TASK INPUT
____________________
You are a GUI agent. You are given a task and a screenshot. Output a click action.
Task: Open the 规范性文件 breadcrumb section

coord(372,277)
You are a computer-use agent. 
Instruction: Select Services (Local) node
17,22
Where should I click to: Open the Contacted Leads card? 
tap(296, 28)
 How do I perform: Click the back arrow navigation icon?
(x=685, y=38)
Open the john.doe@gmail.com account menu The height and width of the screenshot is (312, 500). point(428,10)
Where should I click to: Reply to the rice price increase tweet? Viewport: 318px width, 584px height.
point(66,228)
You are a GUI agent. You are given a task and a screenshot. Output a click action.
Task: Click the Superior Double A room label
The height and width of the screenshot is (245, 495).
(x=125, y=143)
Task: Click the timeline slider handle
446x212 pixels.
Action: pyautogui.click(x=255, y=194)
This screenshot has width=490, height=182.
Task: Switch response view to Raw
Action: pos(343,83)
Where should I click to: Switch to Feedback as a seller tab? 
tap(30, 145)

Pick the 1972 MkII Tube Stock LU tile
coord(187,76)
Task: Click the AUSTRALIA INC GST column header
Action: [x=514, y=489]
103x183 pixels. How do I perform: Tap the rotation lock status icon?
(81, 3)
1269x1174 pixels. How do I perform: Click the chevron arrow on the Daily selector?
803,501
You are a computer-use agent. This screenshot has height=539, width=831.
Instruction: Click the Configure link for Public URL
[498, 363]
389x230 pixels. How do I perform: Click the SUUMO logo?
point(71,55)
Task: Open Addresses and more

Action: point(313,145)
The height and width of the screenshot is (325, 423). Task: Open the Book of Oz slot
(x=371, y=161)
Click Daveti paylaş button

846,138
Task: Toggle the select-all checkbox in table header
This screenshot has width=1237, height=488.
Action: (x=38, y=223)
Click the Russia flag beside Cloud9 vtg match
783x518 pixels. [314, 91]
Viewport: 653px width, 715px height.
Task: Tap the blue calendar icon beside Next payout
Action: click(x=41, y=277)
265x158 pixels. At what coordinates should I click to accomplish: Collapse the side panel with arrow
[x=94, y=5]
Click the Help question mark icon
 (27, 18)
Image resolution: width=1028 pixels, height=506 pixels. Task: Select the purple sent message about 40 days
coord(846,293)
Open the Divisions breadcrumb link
____________________
REQUIREMENT
Go through the records above and set each one down exactly, please.

ANSWER
You are a GUI agent. You are given a task and a screenshot. Output a click action.
Task: Open the 规范性文件 breadcrumb section

coord(372,277)
You are a computer-use agent. 
Instruction: Select Services (Local) node
17,22
Where should I click to: Open the Contacted Leads card? 
tap(296, 28)
 How do I perform: Click the back arrow navigation icon?
(x=685, y=38)
Open the john.doe@gmail.com account menu The height and width of the screenshot is (312, 500). point(428,10)
Where should I click to: Reply to the rice price increase tweet? Viewport: 318px width, 584px height.
point(66,228)
You are a GUI agent. You are given a task and a screenshot. Output a click action.
Task: Click the Superior Double A room label
The height and width of the screenshot is (245, 495).
(x=125, y=143)
Task: Click the timeline slider handle
446x212 pixels.
Action: pyautogui.click(x=255, y=194)
This screenshot has width=490, height=182.
Task: Switch response view to Raw
Action: pos(343,83)
Where should I click to: Switch to Feedback as a seller tab? 
tap(30, 145)

Pick the 1972 MkII Tube Stock LU tile
coord(187,76)
Task: Click the AUSTRALIA INC GST column header
Action: [x=514, y=489]
103x183 pixels. How do I perform: Tap the rotation lock status icon?
(81, 3)
1269x1174 pixels. How do I perform: Click the chevron arrow on the Daily selector?
803,501
You are a computer-use agent. This screenshot has height=539, width=831.
Instruction: Click the Configure link for Public URL
[498, 363]
389x230 pixels. How do I perform: Click the SUUMO logo?
point(71,55)
Task: Open Addresses and more

Action: point(313,145)
The height and width of the screenshot is (325, 423). Task: Open the Book of Oz slot
(x=371, y=161)
Click Daveti paylaş button

846,138
Task: Toggle the select-all checkbox in table header
This screenshot has width=1237, height=488.
Action: (x=38, y=223)
Click the Russia flag beside Cloud9 vtg match
783x518 pixels. [314, 91]
Viewport: 653px width, 715px height.
Task: Tap the blue calendar icon beside Next payout
Action: click(x=41, y=277)
265x158 pixels. At what coordinates should I click to accomplish: Collapse the side panel with arrow
[x=94, y=5]
Click the Help question mark icon
 (27, 18)
Image resolution: width=1028 pixels, height=506 pixels. Task: Select the purple sent message about 40 days
coord(846,293)
Open the Divisions breadcrumb link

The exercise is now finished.